[Stored items from a collection]
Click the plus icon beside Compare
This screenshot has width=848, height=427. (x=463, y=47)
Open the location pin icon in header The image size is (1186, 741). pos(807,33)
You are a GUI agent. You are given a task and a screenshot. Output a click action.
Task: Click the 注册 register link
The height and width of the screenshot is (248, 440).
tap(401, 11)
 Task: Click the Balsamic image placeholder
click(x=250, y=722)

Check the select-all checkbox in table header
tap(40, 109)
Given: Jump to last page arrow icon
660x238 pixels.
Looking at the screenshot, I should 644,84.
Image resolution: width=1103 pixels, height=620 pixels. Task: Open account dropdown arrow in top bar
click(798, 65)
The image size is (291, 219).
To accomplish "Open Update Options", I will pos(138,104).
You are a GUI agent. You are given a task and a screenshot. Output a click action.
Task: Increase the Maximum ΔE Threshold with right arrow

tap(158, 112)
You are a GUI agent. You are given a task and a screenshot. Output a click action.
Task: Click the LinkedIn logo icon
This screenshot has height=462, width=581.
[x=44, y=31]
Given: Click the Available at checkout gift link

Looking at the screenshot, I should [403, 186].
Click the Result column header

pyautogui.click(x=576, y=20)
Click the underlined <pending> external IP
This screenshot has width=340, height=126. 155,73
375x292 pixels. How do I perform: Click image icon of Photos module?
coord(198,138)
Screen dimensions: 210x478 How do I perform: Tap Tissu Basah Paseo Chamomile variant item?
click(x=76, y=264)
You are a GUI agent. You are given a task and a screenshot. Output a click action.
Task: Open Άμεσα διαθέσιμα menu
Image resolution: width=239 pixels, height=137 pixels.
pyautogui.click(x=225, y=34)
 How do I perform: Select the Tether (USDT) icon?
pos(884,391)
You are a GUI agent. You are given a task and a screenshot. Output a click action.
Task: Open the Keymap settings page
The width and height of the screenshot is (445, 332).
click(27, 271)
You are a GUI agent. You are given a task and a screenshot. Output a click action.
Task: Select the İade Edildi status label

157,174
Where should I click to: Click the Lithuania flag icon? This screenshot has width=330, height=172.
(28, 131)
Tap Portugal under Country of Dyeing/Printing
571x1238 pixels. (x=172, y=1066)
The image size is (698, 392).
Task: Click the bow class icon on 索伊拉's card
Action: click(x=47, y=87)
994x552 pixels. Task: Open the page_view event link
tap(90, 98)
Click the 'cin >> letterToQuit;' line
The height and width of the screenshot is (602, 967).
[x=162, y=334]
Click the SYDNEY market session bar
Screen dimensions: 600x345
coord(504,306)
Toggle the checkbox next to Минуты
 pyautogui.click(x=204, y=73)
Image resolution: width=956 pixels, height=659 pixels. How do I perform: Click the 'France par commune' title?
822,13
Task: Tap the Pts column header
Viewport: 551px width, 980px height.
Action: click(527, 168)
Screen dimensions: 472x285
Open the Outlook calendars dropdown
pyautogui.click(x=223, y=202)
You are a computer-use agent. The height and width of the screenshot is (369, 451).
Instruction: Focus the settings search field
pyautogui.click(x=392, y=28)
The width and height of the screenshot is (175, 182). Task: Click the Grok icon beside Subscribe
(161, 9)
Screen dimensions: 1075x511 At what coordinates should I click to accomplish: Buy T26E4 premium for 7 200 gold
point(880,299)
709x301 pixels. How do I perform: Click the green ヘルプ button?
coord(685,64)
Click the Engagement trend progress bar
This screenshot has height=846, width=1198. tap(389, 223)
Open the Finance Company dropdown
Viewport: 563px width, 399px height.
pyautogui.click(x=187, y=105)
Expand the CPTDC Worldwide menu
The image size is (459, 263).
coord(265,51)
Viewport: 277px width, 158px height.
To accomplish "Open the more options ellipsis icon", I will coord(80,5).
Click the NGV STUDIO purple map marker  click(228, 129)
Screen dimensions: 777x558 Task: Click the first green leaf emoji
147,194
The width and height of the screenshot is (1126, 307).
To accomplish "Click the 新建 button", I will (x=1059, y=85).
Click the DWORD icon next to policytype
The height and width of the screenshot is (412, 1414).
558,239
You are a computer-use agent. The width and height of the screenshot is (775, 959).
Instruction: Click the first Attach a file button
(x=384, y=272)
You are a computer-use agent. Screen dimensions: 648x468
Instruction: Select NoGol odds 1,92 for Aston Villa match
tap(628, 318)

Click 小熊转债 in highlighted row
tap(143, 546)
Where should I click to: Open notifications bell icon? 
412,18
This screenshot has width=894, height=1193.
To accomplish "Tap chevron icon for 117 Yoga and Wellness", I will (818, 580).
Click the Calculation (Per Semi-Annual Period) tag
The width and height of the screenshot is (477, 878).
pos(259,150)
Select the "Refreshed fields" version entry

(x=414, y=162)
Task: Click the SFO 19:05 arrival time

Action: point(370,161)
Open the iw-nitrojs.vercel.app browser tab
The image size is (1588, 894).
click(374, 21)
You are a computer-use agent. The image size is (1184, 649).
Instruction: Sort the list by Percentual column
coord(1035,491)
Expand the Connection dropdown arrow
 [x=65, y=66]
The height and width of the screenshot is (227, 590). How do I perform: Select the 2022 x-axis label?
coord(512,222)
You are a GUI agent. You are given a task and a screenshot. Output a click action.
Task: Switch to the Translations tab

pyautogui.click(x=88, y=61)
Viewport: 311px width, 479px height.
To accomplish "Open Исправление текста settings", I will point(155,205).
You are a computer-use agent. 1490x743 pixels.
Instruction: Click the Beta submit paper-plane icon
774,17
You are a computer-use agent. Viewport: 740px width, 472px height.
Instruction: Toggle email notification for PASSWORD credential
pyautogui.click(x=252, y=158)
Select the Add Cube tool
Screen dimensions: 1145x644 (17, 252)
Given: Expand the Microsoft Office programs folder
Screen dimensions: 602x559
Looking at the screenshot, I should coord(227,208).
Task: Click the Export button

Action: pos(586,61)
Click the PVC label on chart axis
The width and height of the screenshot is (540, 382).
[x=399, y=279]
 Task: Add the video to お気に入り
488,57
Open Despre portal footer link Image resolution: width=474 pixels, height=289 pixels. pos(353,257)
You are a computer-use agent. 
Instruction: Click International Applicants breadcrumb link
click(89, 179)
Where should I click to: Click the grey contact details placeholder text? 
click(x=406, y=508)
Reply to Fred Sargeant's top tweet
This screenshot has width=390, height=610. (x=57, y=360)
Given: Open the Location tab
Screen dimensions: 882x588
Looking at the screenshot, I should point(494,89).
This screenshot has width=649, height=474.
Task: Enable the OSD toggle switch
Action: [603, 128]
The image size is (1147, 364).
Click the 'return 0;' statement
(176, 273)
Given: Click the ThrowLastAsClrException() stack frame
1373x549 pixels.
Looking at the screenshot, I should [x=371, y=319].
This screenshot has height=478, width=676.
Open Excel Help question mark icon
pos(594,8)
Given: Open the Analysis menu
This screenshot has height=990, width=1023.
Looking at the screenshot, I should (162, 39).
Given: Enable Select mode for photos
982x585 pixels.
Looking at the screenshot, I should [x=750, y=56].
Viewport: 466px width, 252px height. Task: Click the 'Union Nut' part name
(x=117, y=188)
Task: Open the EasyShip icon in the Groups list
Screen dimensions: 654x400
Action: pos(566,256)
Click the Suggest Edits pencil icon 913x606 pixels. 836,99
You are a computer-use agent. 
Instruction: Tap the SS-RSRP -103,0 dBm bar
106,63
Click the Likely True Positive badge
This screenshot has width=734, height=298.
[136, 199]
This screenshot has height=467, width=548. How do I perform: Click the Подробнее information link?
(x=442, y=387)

▸ **Task prompt**: Every line from the one that contains "This screenshot has height=478, width=676." down to and including the last line of the records above must be set down exactly, with nothing else.

▸ **Your response**:
This screenshot has height=478, width=676.
Open Excel Help question mark icon
pos(594,8)
Given: Open the Analysis menu
This screenshot has height=990, width=1023.
Looking at the screenshot, I should (162, 39).
Given: Enable Select mode for photos
982x585 pixels.
Looking at the screenshot, I should [x=750, y=56].
Viewport: 466px width, 252px height. Task: Click the 'Union Nut' part name
(x=117, y=188)
Task: Open the EasyShip icon in the Groups list
Screen dimensions: 654x400
Action: pos(566,256)
Click the Suggest Edits pencil icon 913x606 pixels. 836,99
You are a computer-use agent. 
Instruction: Tap the SS-RSRP -103,0 dBm bar
106,63
Click the Likely True Positive badge
This screenshot has width=734, height=298.
[136, 199]
This screenshot has height=467, width=548. How do I perform: Click the Подробнее information link?
(x=442, y=387)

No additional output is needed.